Speaking to reporters at a gathering of conservative candidates hosted by FreedomWorks on Monday, McDaniel said his campaign was "watching...very carefully" whether Cochran maintains a residence in the state in a response to a question about other senators who had lapses.
But McDaniel said he had never seen Cochran in Mississippi during his seven years in the state Senate, and cited anecdotal accounts from friends and supporters on the campaign trail “who have never physically laid eyes on him.”
“That’s the reality, and that begs the question, how could one be responsive to the local people if he doesn’t know the will of the people?” he said. “We’re watching that very carefully — he’s almost never in the state.”
He later added: “There are people my age that haven’t seen him, ever. And he came to my area for the first time in 24 years just a few days ago,” he added.
McDaniel’s main rationale for running has been Cochran’s long tenure in Congress, and he’s argued that the senator is out of touch with the state — an argument that would gain legs if McDaniel were able to prove outright that Cochran is never back home in the state.
Cochran’s campaign brushed off the suggestion that he’s not in the state often enough.
"That is too absurd for a response," said Cochran spokesman Jordan Russell.
Russell also said Cochran owns a home, where he lives when he’s in the state, in Oxford, Miss., and is a registered voter there.
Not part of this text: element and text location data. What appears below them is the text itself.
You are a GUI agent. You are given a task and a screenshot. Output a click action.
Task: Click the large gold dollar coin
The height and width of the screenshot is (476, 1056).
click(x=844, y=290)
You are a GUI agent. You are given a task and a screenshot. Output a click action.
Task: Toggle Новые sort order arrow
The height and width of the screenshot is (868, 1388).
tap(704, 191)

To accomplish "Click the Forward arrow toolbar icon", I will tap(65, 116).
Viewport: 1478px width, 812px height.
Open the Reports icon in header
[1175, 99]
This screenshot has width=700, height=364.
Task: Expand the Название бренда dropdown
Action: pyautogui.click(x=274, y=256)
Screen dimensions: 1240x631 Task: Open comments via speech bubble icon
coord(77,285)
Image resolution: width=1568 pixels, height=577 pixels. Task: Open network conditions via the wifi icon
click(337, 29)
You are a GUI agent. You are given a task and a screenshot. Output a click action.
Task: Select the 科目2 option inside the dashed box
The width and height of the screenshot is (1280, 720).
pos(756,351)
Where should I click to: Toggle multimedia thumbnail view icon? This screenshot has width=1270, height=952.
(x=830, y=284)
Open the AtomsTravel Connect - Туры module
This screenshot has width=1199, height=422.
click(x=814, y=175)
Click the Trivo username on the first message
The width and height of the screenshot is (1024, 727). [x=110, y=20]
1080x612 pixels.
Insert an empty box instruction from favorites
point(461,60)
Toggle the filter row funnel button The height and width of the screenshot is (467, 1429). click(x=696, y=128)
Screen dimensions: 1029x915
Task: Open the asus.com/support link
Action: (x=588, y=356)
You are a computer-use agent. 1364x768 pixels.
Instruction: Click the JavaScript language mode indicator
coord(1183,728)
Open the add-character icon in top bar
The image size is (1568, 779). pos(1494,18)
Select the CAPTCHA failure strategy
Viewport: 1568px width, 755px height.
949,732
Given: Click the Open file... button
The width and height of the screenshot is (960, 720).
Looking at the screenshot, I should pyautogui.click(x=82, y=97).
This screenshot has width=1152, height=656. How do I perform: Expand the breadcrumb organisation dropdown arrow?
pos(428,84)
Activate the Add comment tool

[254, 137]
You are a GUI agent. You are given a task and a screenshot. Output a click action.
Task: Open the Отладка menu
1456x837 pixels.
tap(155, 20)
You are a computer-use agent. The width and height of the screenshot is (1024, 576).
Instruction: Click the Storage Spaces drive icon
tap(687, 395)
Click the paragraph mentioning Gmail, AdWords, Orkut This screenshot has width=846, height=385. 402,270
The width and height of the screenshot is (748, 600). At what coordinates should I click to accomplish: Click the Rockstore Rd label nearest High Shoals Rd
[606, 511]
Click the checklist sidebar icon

The senator was last in the state during the Jan. 22 recess and had 11 campaign stops over four days, according to his campaign, at which he spoke to hundreds of constituents and supporters.
But the residency question is an issue that helped defeat former Sen. Richard Lugar (R-Ind.) in a primary last cycle and contributed Republicans ultimately ceding the seat to Democrats, in part because the eventual nominee, Richard Mourdock, made untimely comments about rape and pregnancy just weeks before Election Day.
Concerns over similarly weak candidates making it through to the general election and costing Republicans winnable seats have contributed to a concerted effort by establishment Republicans to beat back conservative insurgent candidates in competitive races.
The Mississippi seat is expected to remain safely in Republican hands even if McDaniel defeats Cochran in the primary, but the senator is receiving substantial support from the establishment wing of the party to fend off the challenge regardless.
Still, Cochran has been appraised as the incumbent most vulnerable to a primary challenge this cycle, and his fourth-quarter fundraising numbers — he was outraised by his challenger — underscore the challenge he faces in keeping his seat.
The residency issue reared its head again last week, when it was reported that Sen. Pat Roberts (R-Kans.), also facing a primary challenge, doesn’t live in Kansas and in fact pays rent to two donors when returning for brief stints to, he joked, “have full access to the recliner.”
Though he does in fact own a home there, he rents it out. His primary challenger, radiologist Milton Wolf, this weekend decried Roberts’ “audacity to ask the very Kansans he has abandoned to support his bid to stay in Washington for a fifth decade.”
—This piece was updated at 3 p.m. to reflect comment from Cochran's campaign.